[Collected data]
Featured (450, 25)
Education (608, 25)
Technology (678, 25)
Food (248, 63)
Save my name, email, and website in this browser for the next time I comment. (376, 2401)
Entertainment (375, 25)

» **To do**: From the line containing "Technology (678, 25)" through the last line of the entries above, print every line exactly, including both ends, and nothing else.

» **Result for this exercise**:
Technology (678, 25)
Food (248, 63)
Save my name, email, and website in this browser for the next time I comment. (376, 2401)
Entertainment (375, 25)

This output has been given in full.